:: What you need to do ::
Drop the pictures from the entries below, then reproduce the rest exactly.
┌─ Entries supplied
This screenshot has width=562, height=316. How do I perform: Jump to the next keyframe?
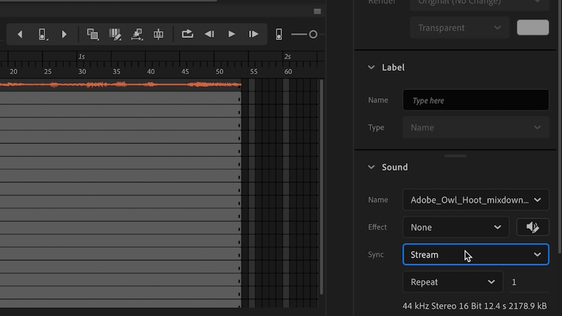click(x=64, y=34)
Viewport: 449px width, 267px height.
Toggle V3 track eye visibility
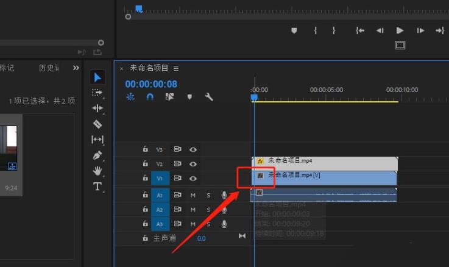pyautogui.click(x=193, y=149)
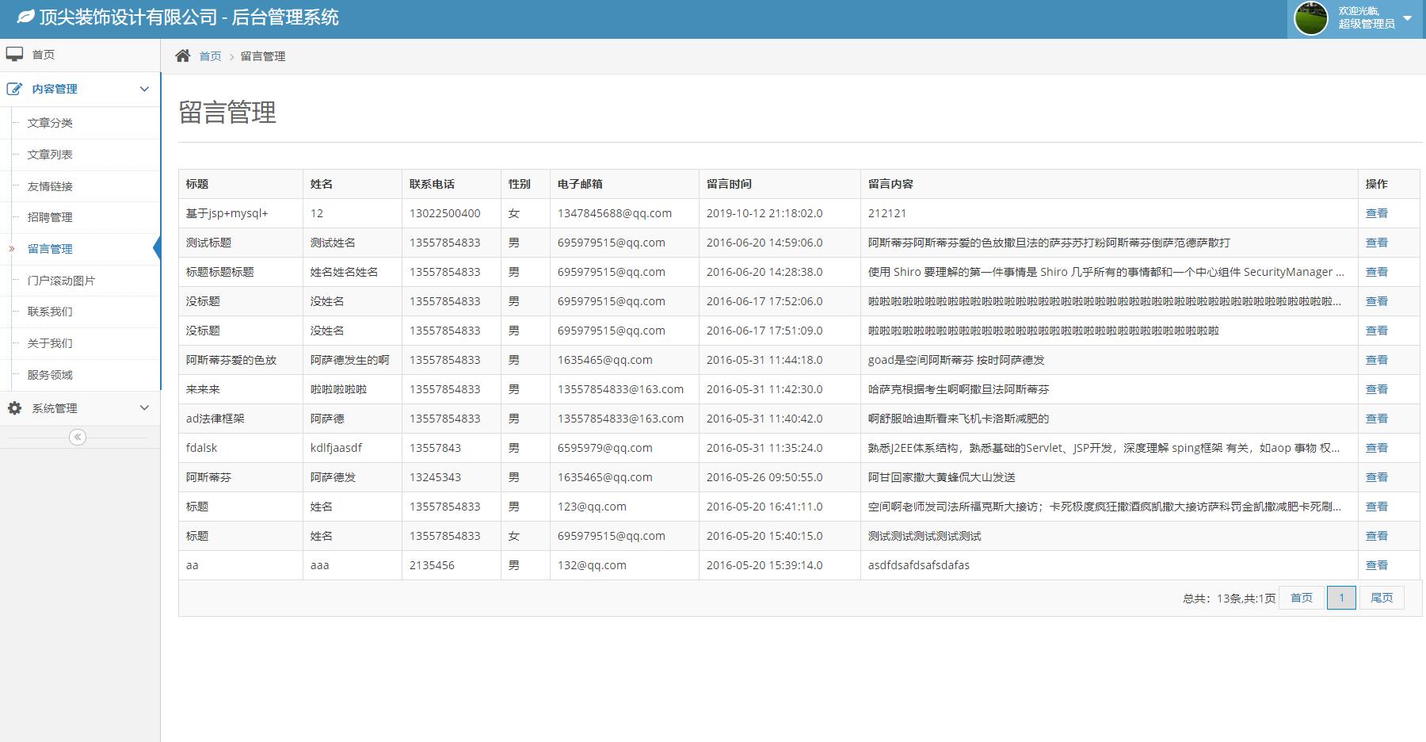Click the gear icon beside 系统管理
The height and width of the screenshot is (742, 1426).
click(15, 408)
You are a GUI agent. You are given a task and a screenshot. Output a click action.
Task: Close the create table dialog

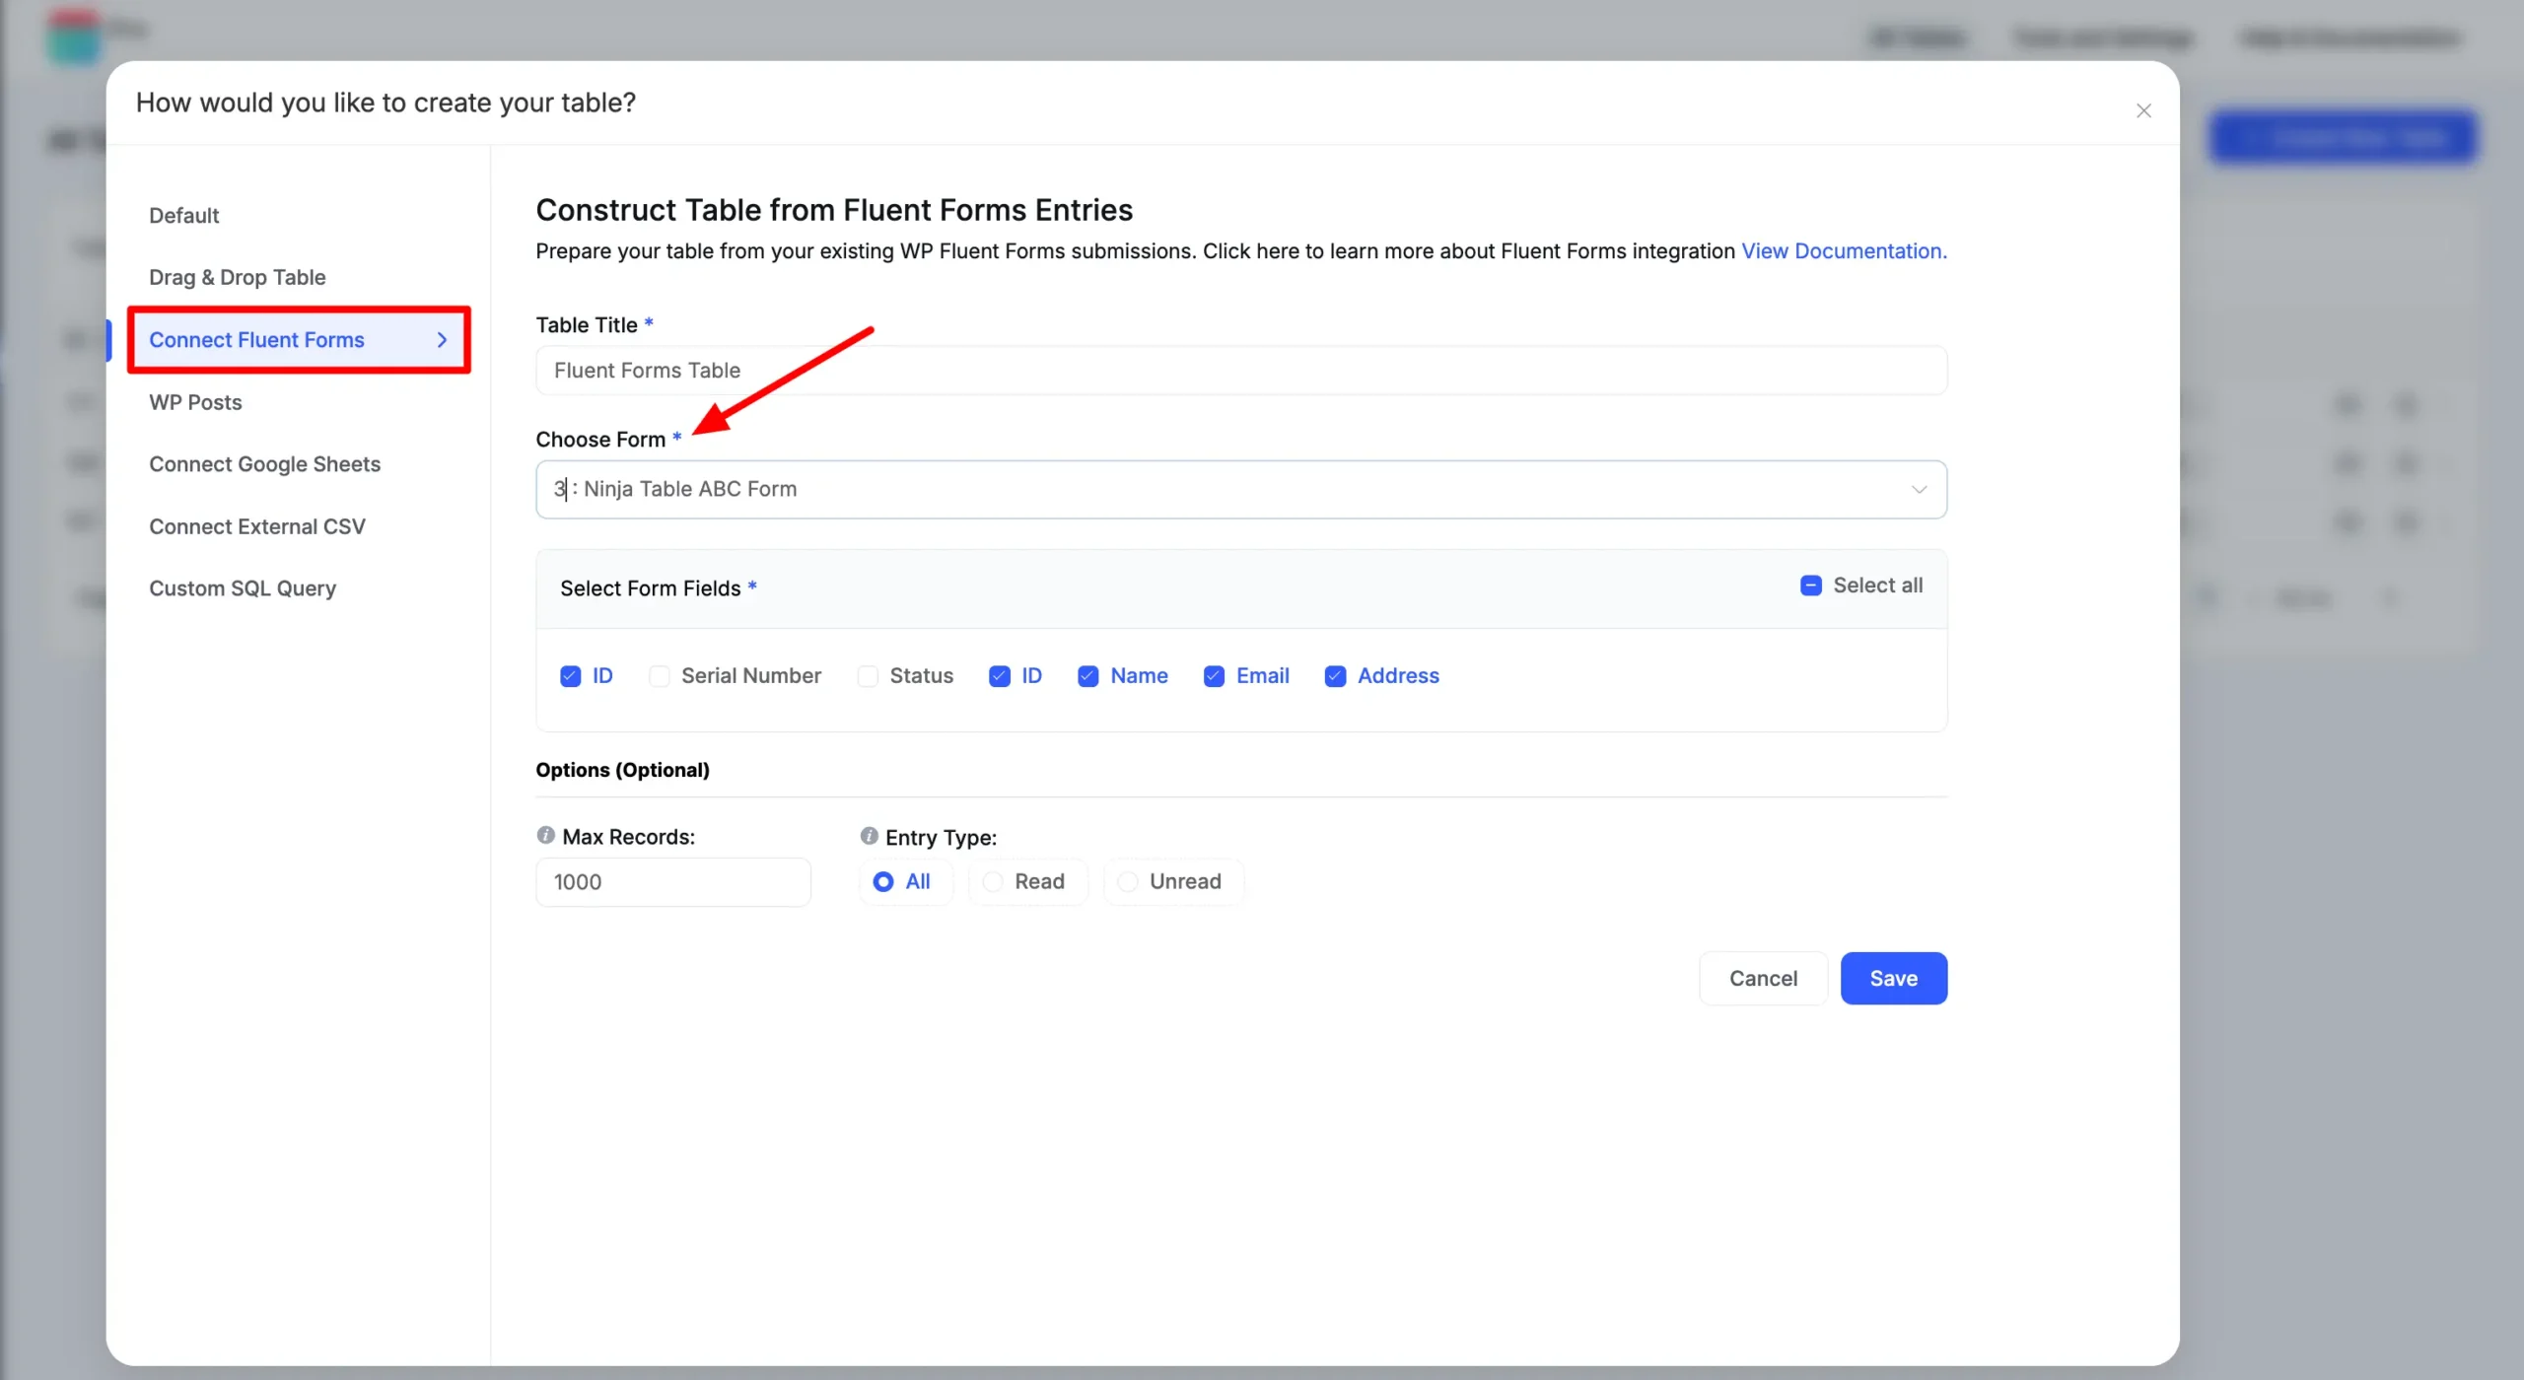[2143, 110]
└─
:: Expected answer ::
This screenshot has width=562, height=316. How do I perform: Jump to the next keyframe?
click(x=64, y=34)
Viewport: 449px width, 267px height.
Toggle V3 track eye visibility
pyautogui.click(x=193, y=149)
Click the gear icon beside 系统管理
The height and width of the screenshot is (742, 1426).
click(15, 408)
You are a GUI agent. You are given a task and a screenshot. Output a click action.
Task: Close the create table dialog

[2143, 110]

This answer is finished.